Do outro lado do balcão, Kabila não desgruda seus olhos de mim, posso estar de costas mas sempre sei quando sua atenção está presa em minhas expressões e em cada gesto meu, por mínimo que seja. Ela sabe quando estou cansada, sabe quando quero correr daqui e sabe que suas investidas à sexo ou à um relacionamento sério, resumido em sexo, – talvez – nunca darão em nada.

Apoio meus cotovelos na bancada assim que volto da mesa 17, ela apoia suas mãos e ficamos tão próximas que consigo enxergar o meu reflexo em seus olhos. Os refletores nos tingiam de vermelho. Kabila ergue a sobrancelha como sempre fazia quando me lança aquele tão ilustre sorrisinho cheio de charme.

— Hoje é sábado. – disse o óbvio, sei o que o vem depois.

— O que é maravilhoso, significa que falta apenas mais uma noite para a minha folga.

Sua atenção caí sobre o decote do meu vestido e ela morde o lábio. Nunca passou disso, seus toques, digo, eles nunca passaram dos abraços que levianos se tornaram meu refúgio.

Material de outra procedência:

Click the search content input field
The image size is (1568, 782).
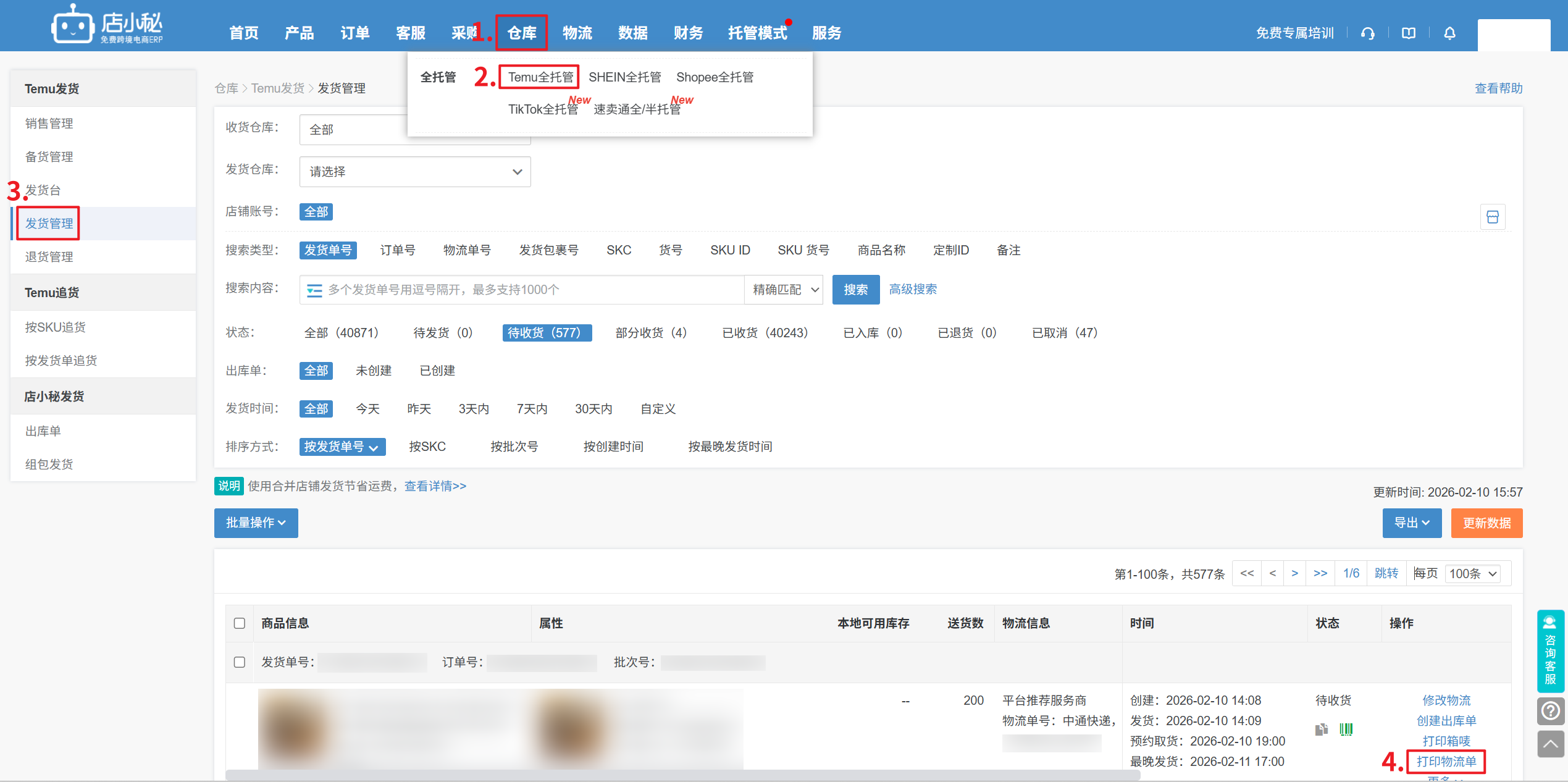click(x=531, y=290)
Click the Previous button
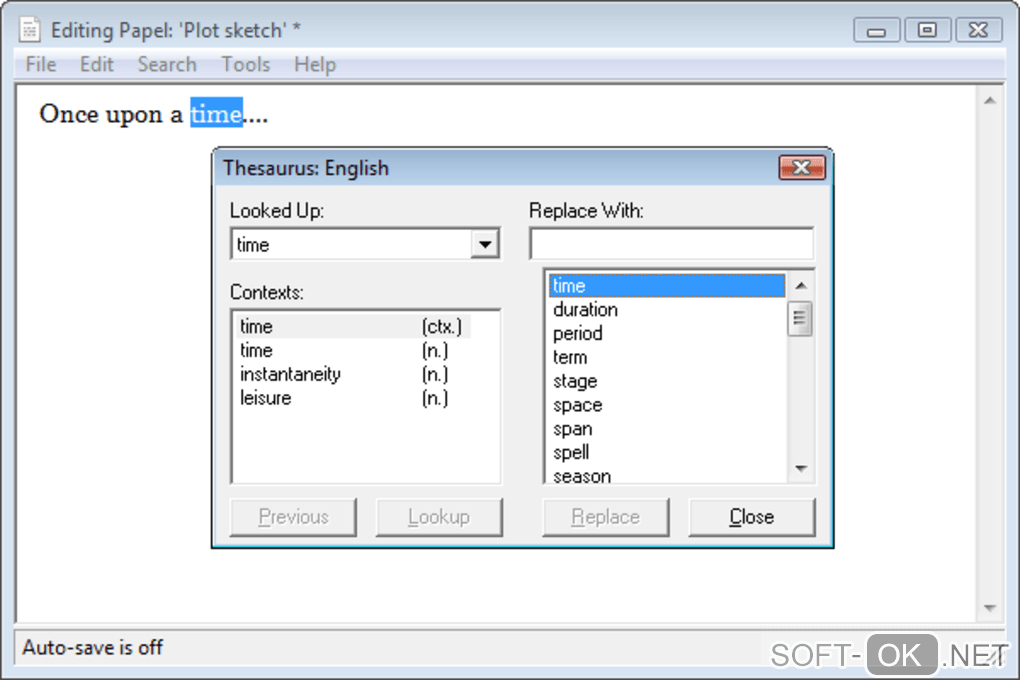 click(x=293, y=517)
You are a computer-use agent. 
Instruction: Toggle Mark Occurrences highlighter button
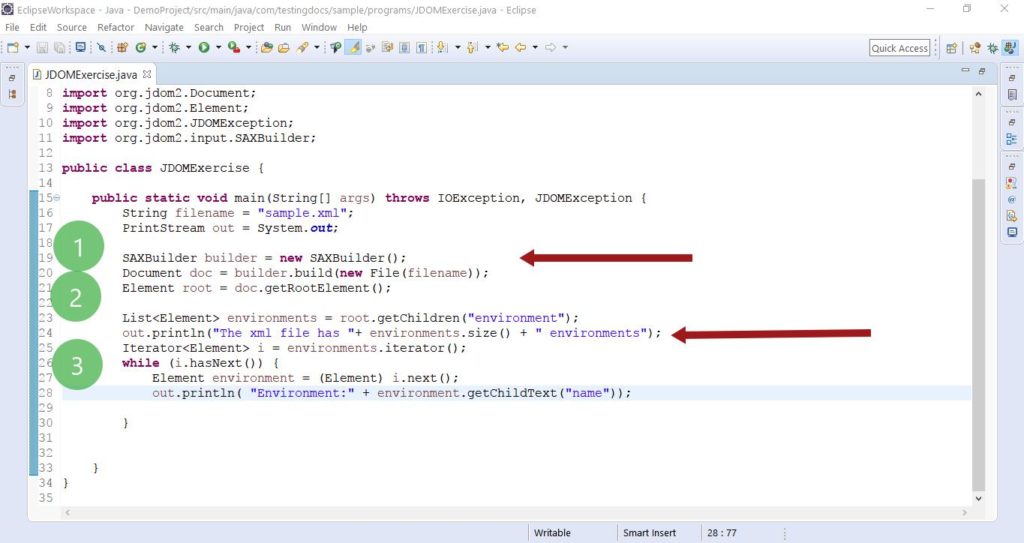353,47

— Você sabe do que eu estou falando, loirinha. – eu ri. Me pergunto quando ela desistiria. — eu, você, sua cama ou o meu colchão, tanto faz... o importante é os inúmeros planos que podemos concluir sobre ela.
Fecho os olhos, nego com a cabeça. Me curvo para pegar a garrafa de uísque atrás do balcão, ela se abaixa e sussurra ao meu ouvido.

— Poderia pensar nisso.

— Poderia me deixar trabalhar, Rizos!

Quando volto, ouço sua gargalhada. Ela brinca muita, quase na mesma intensidade que se revolta – principalmente com os clientes.

— Eu gosto da sua cara toda vermelhinha, é engraçado. – preciso olha-la para provar que estava falando sério. Arqueio a sobrancelha, tentando não achar graça do seu sorriso. É lindo, ela é linda, eu que sou a própria confusão mascarada. Ela se rende e se afasta. — olha, tá bom, não vou mais te incomodar.

— Obrigada.

— ... por enquanto.

Meu turno estava quase no fim, não havia mais mesas para ir e nem mais copos para encher. Numa delas em frente ao palco, alguns senhores, velhos demais para estarem aqui e bêbados demais para não se importar com as próprias cabeças jogadas sobre as mesas, eram dispensados pelos seguranças. Em outra mesa, na qual acabei de voltar com um copo cheio e dispensável de conhaque, um homem sozinho tentava convencer uma transa casual com uma das dançarinas.